Spurious Correlations Everywhere: the Tragedy of Big Data

Lingua Franca 2013-03-15

I promised (last Thursday) to say a little more about Keith Chen’s claim that obligatory future-tense marking in your language makes you less prudent in safeguarding your health and wealth.

Chen’s data on languages comes from the World Atlas of Language Structures (WALS), and his evidence on prudence from the World Values Survey (WVS). Both are fully Web-accessible. Sean Roberts, who studies language evolution at the Max Planck Institute for Psycholinguistics in Nijmegen, decided to investigate the other linguistic factors treated in WALS to see how they related to prudence. He compared the goodness of fit for linear regressions on each of a long list of properties of languages (the independent variables), using as the dependent variable the answers that speakers gave to the WVS question “Did you save money last year?”

The results (see this blog post for an informal account) were jaw-dropping. He found that dozens of linguistic variables were better predictors of prudence than future marking: whether the language has uvular consonants; verbal agreement of particular types; relative clauses following nouns; double-accusative constructions; preposed interrogative phrases; and so on—a motley collection of factors that no one could plausibly connect to 401(k) contributions or junk-food consumption.

The implication is that Chen may have underestimated the myriads of meaningless correlations that can be found in large volumes of data about human affairs.

Roberts and a colleague recently published a paper on this topic (“Social Structure and Language Structure: the New Nomothetic Approach” by Sean Roberts and James Winters, Psychology of Language and Communication 16.2 [2012], 89-112). They noted several zany positive correlations of language with behavior; for example, people who speak a subject-object-verb language (like Japanese, Turkish, or Hindi) have more children on average than do people who speak a subject-verb-object language (like English, Indonesian, or Swahili).

Nassim Taleb’s Antifragile (2012, Page 417, quoted by James Winters in a blog comment) contains a relevant remark about why such things might be: “In large data sets, large deviations are vastly more attributable to noise (or variance) than to information (or signal). … The more variables, the more correlations that can show significance. … Falsity grows faster than information.”

We should expect correlations that are statistically significant but ultimately meaningless to pop up all over the place once large quantities of data are available—especially with regard to something like language, given the difficulty of controlling adequately for cultural diffusion, geographical proximity, shared origins, and intervariable linkage.

I suspect that Chen’s correlations mean nothing at all: There is no causal link, and we do not need an explanatory story. In the kind of world we live in, you wrestle every day with a swirling mass of inexplicable correlations, and then you die.

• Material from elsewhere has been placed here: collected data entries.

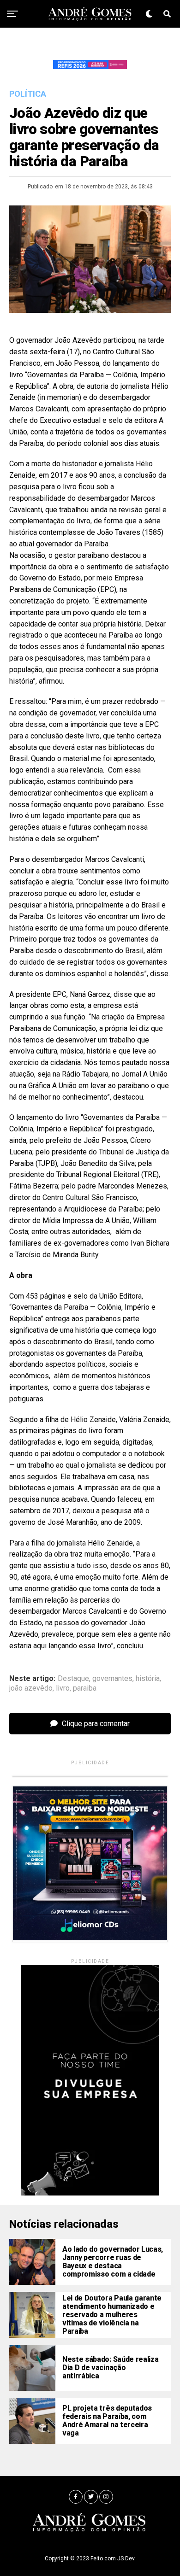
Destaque (73, 1678)
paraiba (84, 1688)
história (148, 1678)
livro (63, 1688)
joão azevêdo (31, 1688)
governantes (112, 1678)
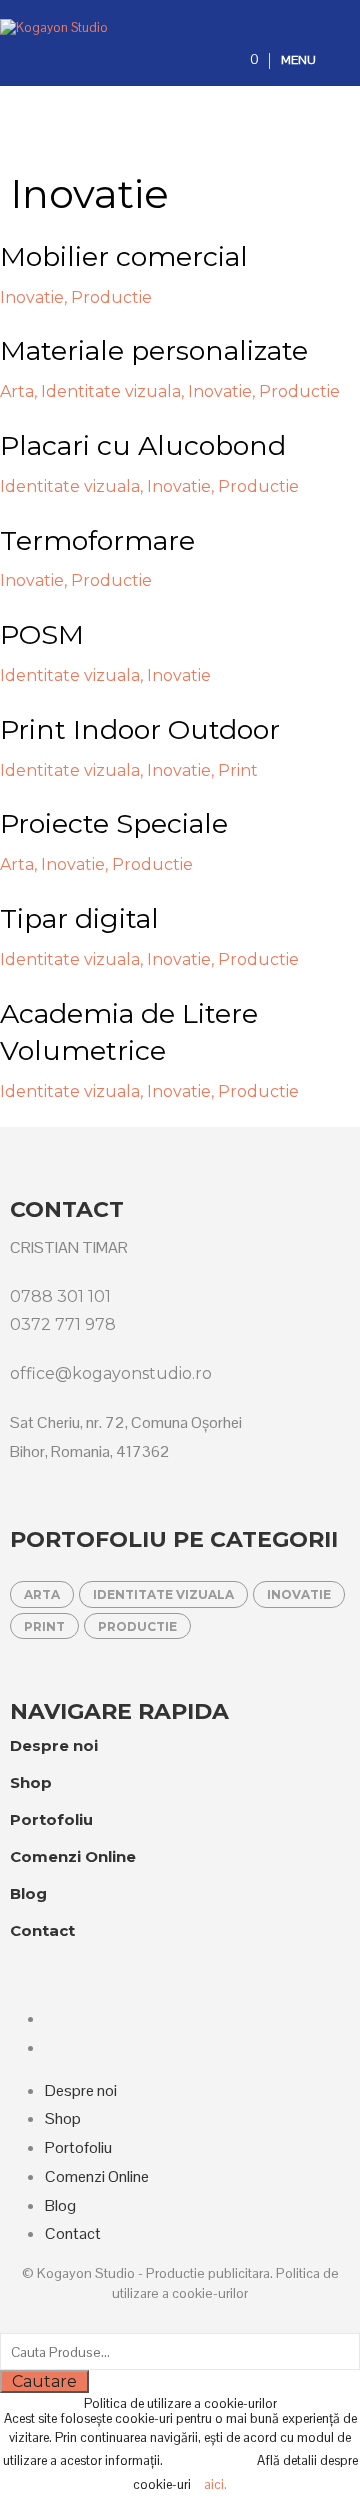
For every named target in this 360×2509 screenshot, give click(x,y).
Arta (42, 1594)
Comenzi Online (73, 1856)
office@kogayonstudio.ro (111, 1373)
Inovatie (299, 1594)
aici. (215, 2484)
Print (44, 1626)
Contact (42, 1930)
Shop (31, 1782)
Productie (137, 1626)
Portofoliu (51, 1819)
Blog (28, 1893)
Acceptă (215, 2460)
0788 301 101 (60, 1296)
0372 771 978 (63, 1324)
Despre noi (54, 1745)
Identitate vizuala (163, 1594)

But of course I could be wrong. The issues under consideration are at root empirical. Chen and Roberts have been in contact via the blogosphere to exchange ideas, and a few days ago Roberts explored a new idea that Chen suggested: Investigate how much extra variance a particular linguistic variable accounts for after nonlinguistic variables such as age, sex, and number of children are controlled for.

For a whole series of independent variables (age, sex, employment status, marriage status, education, religion, number of children, WVS survey year), Roberts looked at the improvement in model-fitting that could be obtained by adding a WALS linguistic variable to a model of the propensity to save (using the F-score of the difference in residuals).

His preliminary results are presented here. This time Chen’s future time-reference marking variable ranks almost top in predictive power. The one variable that outranks it is having a grammatical perfective/imperfective aspect distinction, which also relates to temporal properties. That is much more supportive of Chen.

Of course, my remarks about dicey causal intuitions still apply; and it is still quite problematic for Chen that the third-ranking linguistic factor is whether the language has a velar nasal consonant: Why should having an ng-sound, as in singer, predict the savings behavior of the speakers of a language almost as well as the allegedly relevant future tense and perfective aspect marking? But still, this story may not be over.

Initial reports of Chen’s work proved to be an invitation to silliness, which the world’s media accepted enthusiastically (“Why Speaking English Can Make You Poor When You Retire” was the BBC’s headline). But asinine press reports about scientific results don’t nullify them. And in this case the results are still coming in.